From a single vial of maternal blood drawn as early as 10 weeks into pregnancy, researchers at the Broad Institute of MIT and Harvard have developed a test that can screen nearly 23,000 genes—revealing genetic conditions that currently require risky, invasive procedures. The technique, called noninvasive fetal sequencing (NIFS), represents a quiet revolution in prenatal diagnostics, one that could spare tens of thousands of pregnant women from the anxiety and procedural risks that accompany the current gold standard of testing.
For decades, pregnant women have faced a difficult choice: accept limited genetic information from noninvasive blood tests, or undergo amniocentesis or chorionic villus sampling—procedures that carry a small but real risk of miscarriage. Most current noninvasive prenatal testing (NIPT) methods are low-resolution, screening only a handful of genetic abnormalities with limited standardization. Comprehensive genetic testing has remained the exclusive domain of these invasive procedures, leaving many genetic causes of fetal abnormalities undetected. Women have refused invasive testing in large numbers, Dr. Christopher Whelan, a senior computational scientist at the Broad Institute and Massachusetts General Hospital, explains, "because of the risk to the fetus, related stress, difficulties of access and cost, even though their diagnostic capacity is high."
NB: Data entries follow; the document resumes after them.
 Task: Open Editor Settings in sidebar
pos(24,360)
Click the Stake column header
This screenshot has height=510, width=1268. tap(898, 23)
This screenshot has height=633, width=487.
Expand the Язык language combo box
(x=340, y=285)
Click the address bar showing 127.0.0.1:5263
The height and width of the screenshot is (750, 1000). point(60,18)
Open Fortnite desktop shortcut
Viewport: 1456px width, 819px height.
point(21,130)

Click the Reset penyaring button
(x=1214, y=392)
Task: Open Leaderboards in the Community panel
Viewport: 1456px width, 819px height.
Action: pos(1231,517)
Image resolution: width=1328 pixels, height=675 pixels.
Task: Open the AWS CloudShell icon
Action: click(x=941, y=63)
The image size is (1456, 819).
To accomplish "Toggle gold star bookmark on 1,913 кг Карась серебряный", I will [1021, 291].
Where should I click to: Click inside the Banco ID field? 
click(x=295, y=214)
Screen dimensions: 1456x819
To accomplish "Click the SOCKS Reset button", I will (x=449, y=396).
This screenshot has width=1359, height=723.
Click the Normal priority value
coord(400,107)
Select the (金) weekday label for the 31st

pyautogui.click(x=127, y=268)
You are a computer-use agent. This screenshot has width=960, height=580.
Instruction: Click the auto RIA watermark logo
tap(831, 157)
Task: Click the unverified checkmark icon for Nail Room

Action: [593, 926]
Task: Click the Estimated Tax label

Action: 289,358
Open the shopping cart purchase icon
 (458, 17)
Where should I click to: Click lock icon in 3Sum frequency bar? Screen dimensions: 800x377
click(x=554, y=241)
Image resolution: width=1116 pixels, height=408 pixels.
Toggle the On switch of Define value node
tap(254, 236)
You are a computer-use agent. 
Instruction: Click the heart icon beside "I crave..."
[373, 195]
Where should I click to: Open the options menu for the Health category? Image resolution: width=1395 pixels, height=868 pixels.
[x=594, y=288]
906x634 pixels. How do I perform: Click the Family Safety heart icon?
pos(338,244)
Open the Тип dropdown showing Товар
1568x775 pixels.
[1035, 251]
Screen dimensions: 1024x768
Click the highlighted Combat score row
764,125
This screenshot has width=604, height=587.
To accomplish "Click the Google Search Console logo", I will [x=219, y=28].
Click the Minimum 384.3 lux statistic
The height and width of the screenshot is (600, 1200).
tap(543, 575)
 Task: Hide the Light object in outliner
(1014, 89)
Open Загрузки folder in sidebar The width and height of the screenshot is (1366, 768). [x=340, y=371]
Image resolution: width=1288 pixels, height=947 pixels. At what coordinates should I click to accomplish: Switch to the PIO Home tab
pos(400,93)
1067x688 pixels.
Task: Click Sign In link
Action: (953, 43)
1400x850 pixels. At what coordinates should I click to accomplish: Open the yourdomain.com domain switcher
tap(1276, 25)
Whelan's team set out to close this gap. They tested NIFS on 565 pregnancies at an average of 17 weeks of gestation, using deep cell-free fetal DNA sequencing on maternal blood samples and advanced computing to identify genetic variants across the fetal exome. When they checked their results against direct sequencing from amniocentesis or chorionic villus sampling—the current invasive standard—the findings were striking. NIFS detected 95 to 99 percent of the genetic variants found by invasive methods, depending on the type of variant and inheritance pattern. Most critically, the test identified 97.2 percent of genetic variants responsible for clinically important conditions.
The accuracy was so robust that it revealed unexpected discoveries along the way. The researchers detected twin pregnancies with abnormal tissue, and uncovered evidence that some mothers had received bone marrow transplants from male donors—findings that had confounded previous noninvasive test results. These unexpected detections only strengthened confidence in the technique's precision.
Beyond accuracy, NIFS offers tangible advantages that extend far beyond the medical. Because it uses capabilities that already exist in commercial diagnostic laboratories and requires no medical procedure, it is estimated to cost considerably less than invasive genome sequencing. The test can be performed as early as 10 weeks of gestation, giving parents genetic information long before most fetal abnormalities become visible on imaging. Even when the fetal fraction—the proportion of cell-free DNA in maternal blood that comes from the placenta—dipped as low as 3 percent, the test maintained very high concordance with clinical sequencing from invasive testing.
For pregnant women and their families, NIFS offers something profound: earlier answers without the procedural risks. By providing genetic diagnoses earlier in pregnancy, the test allows for more informed decision-making and can ultimately reduce overall healthcare costs through better-guided management. Dr. Whelan and his team are now working to expand NIFS further, identifying additional clinically relevant genetic variants not assessed by standard exome screening. The technique, to be presented at the annual conference of the European Society of Human Genetics, points toward a future where comprehensive prenatal genetic testing is both safe and accessible to all.